Bacon Butty piles on to one of the notions I criticised here. Food miles are, if anything, less useful than embodied energy as a policy target - after all, a whacking 22 per cent of CO2 attributed to UK food transport originates from sea and air transport. Obviously, the first place to start, especially as something like 33 per cent is attributed to trucks within the UK and zero to rail transport.
It's also worth remembering that one of the reasons for the supermarket airfreight phenomenon is that the airlines found they had spare capacity on aircraft coming back from various places in Africa. As any trucker could tell you, a backload is pure profit, as the costs are covered on the outward journey. To put it another way, it's no net increase in CO2 emission unless the route would otherwise be uneconomic and - this being the airline business - politically closeable.
Final thought? Forget all the intermediate interventions, and use the tax that gets to the cause of your problem. But it's becoming a major political line of discourse that environment/energy issues are a question of consumerism, or rather, inverted consumerism. (Consider Martin Wight's typology of international relations theories - Revolutionism, Rationalism, Realism, and Inverted Revolutionism. The last was pacifism.) Stop buying stuff! Better - buy expensive stuff that shows your moral character!

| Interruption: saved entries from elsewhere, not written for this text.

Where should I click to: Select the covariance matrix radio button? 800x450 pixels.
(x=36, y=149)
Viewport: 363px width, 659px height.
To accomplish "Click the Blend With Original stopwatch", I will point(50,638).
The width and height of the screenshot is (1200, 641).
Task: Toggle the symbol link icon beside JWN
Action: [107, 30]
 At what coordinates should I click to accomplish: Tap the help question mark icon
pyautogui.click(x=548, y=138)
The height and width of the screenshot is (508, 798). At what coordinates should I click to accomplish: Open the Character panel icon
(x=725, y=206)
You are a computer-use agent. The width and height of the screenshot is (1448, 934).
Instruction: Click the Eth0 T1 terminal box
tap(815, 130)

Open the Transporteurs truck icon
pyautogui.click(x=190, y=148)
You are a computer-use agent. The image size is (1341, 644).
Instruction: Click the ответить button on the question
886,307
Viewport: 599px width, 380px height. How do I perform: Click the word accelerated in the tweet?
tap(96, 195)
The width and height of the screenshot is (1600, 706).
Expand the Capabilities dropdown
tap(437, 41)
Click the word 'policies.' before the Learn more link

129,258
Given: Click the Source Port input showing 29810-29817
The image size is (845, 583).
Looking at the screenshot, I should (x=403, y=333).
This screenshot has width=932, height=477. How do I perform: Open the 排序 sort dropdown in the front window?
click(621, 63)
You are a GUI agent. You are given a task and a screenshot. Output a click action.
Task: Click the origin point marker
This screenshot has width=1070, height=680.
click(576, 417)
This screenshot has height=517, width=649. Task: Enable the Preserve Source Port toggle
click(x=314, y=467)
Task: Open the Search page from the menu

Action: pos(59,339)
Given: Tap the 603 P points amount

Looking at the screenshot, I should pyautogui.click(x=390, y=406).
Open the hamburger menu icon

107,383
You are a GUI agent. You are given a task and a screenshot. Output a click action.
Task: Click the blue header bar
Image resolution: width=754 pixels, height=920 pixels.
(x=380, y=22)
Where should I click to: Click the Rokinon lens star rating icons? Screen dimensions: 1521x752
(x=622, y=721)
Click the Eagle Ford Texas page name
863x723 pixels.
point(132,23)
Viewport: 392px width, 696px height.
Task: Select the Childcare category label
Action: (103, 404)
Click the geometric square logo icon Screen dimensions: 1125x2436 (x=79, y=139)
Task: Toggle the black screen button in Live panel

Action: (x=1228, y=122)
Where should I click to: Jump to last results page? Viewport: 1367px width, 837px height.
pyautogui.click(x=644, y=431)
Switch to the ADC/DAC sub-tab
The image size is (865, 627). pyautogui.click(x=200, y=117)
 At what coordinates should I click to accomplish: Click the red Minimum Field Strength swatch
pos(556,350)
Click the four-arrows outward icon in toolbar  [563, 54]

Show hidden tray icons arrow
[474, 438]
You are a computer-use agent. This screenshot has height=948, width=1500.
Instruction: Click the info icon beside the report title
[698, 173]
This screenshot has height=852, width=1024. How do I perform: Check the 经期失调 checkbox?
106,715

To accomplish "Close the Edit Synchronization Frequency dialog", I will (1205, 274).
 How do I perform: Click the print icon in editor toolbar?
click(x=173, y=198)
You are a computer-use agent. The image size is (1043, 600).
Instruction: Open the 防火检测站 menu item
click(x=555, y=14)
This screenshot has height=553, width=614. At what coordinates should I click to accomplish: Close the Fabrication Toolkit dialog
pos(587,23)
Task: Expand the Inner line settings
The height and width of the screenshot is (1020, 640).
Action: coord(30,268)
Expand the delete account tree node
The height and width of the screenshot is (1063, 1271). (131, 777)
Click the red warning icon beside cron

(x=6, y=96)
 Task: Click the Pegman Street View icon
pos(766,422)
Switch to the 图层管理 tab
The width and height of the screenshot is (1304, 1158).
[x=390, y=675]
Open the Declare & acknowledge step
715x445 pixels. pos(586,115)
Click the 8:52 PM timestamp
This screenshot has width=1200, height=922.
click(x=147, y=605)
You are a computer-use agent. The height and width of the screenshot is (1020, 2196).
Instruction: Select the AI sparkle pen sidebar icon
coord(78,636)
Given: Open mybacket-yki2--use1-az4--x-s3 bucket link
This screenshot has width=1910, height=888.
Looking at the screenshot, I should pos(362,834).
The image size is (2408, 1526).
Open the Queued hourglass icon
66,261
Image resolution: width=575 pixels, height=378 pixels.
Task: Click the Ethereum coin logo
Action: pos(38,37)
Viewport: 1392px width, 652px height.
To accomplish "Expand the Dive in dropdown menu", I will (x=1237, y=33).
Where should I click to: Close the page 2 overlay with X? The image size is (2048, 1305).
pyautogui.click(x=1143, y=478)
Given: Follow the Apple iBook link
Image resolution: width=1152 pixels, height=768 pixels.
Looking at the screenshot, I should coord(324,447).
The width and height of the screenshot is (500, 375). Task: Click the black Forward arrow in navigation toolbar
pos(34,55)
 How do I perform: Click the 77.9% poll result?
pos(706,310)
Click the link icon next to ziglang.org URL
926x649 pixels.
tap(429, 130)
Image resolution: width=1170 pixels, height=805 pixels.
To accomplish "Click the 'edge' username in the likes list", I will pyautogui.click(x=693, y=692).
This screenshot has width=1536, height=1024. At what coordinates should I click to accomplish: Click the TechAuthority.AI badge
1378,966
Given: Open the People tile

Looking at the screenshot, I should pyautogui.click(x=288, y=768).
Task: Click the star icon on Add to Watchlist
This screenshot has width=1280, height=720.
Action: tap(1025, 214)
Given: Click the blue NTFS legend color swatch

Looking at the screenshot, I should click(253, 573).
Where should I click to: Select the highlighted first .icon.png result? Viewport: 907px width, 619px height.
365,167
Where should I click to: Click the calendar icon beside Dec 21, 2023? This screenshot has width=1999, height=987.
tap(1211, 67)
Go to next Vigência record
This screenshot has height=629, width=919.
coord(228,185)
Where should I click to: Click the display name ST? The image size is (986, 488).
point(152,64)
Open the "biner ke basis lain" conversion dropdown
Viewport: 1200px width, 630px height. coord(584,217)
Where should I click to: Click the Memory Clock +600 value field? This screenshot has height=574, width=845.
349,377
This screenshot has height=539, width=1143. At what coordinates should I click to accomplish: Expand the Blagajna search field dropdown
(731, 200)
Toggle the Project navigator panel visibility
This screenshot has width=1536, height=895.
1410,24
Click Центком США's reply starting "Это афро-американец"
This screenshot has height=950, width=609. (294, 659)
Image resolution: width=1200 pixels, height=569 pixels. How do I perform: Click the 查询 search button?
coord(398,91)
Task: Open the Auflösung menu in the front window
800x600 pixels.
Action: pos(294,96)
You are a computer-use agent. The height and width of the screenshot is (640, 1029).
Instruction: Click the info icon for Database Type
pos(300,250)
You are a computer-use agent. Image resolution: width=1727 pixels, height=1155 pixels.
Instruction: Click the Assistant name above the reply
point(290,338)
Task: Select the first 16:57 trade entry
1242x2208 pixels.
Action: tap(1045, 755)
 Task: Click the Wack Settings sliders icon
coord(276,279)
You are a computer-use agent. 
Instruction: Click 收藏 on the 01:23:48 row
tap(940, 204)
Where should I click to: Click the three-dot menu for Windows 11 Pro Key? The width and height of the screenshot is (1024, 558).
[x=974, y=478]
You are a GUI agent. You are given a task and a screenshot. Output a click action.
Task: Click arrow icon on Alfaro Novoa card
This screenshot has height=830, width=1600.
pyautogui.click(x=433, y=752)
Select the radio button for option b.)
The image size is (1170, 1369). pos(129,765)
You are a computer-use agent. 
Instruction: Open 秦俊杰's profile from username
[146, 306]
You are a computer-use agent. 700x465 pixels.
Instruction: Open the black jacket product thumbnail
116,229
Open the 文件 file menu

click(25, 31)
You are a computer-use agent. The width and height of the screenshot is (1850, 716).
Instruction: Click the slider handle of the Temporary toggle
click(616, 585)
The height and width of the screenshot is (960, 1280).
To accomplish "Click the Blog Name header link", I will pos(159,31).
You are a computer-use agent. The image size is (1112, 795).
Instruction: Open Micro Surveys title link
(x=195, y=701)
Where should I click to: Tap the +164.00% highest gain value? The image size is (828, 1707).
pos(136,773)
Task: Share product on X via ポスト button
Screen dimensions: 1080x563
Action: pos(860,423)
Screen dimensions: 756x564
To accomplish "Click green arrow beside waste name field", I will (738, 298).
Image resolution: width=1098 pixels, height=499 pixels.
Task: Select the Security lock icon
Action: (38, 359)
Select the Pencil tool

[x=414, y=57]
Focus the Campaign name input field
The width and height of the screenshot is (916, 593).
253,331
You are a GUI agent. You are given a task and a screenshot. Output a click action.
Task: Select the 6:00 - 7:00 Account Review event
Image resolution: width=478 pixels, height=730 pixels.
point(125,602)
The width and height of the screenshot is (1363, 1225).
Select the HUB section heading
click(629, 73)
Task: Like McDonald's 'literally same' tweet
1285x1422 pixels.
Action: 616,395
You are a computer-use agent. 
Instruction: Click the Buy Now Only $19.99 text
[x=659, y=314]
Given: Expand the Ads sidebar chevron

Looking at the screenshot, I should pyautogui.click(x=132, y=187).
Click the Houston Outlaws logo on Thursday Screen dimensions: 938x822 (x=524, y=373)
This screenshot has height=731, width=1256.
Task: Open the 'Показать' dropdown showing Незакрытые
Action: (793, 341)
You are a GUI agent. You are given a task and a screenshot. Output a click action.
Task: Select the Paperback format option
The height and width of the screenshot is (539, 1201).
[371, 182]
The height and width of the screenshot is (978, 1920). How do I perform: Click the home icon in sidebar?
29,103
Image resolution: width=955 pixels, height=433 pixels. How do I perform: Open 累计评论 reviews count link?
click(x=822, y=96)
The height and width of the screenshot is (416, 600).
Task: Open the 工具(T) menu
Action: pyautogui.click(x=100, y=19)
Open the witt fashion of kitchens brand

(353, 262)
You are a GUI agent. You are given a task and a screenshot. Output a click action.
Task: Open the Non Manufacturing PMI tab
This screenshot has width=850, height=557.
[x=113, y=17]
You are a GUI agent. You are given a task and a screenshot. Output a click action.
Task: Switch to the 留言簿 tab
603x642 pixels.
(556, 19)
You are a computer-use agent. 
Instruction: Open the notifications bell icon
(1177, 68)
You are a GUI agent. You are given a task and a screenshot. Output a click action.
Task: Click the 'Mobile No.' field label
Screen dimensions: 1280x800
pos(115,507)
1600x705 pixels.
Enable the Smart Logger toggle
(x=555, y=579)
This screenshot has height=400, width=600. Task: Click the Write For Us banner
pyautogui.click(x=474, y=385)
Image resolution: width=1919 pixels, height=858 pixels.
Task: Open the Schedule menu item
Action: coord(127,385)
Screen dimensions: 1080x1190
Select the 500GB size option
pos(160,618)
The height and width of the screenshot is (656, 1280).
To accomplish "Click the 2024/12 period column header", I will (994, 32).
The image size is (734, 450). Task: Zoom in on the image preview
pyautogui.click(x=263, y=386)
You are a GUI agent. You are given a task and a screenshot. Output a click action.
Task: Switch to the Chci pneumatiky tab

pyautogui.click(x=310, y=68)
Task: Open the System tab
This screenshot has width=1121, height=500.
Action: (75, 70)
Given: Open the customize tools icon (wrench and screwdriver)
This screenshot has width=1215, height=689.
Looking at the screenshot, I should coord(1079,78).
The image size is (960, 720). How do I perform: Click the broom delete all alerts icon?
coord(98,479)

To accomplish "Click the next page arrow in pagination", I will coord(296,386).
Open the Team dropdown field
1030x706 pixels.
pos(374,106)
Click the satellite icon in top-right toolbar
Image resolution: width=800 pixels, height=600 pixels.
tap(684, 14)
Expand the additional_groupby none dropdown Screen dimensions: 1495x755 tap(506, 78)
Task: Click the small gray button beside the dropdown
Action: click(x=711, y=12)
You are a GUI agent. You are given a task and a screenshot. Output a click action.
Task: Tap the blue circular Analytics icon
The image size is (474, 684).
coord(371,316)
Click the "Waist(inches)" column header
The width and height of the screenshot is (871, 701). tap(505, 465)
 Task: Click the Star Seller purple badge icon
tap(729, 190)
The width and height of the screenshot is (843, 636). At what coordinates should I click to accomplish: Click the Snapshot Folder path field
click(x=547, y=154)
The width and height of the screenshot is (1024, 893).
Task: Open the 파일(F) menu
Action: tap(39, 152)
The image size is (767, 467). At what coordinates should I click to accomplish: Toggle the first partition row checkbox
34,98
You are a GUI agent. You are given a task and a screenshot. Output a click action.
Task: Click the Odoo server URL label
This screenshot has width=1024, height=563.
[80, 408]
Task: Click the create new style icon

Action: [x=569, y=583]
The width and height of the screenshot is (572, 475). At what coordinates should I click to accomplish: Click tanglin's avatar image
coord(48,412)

But looking at the data, this is ridiculously ineffective. What works is rockwool. That, and lithium-ion batteries, wind turbines, and incremental improvements on a range of other technologies. Not flying, or not buying airfreighted (or perceivedly airfreighted) goods, will do us no good at all. So why is Diddy Dave Cameron so keen?
My chippy reckoning is that it's class. Anything involving changes to infrastructure or buildings will piss in a lot of Tory pools, from Grecian dukes discovering new laws of atmospheric chemistry to oppose wind power to nifty resellers flipping buy-to-lets in the M4 corridor, and make a lot of sparks very happy, and these things do not please Dave from PR. It's the technocracy, stupid.
It's a pity that Gordon Brown insists on taxing the poor into moral enlightenment.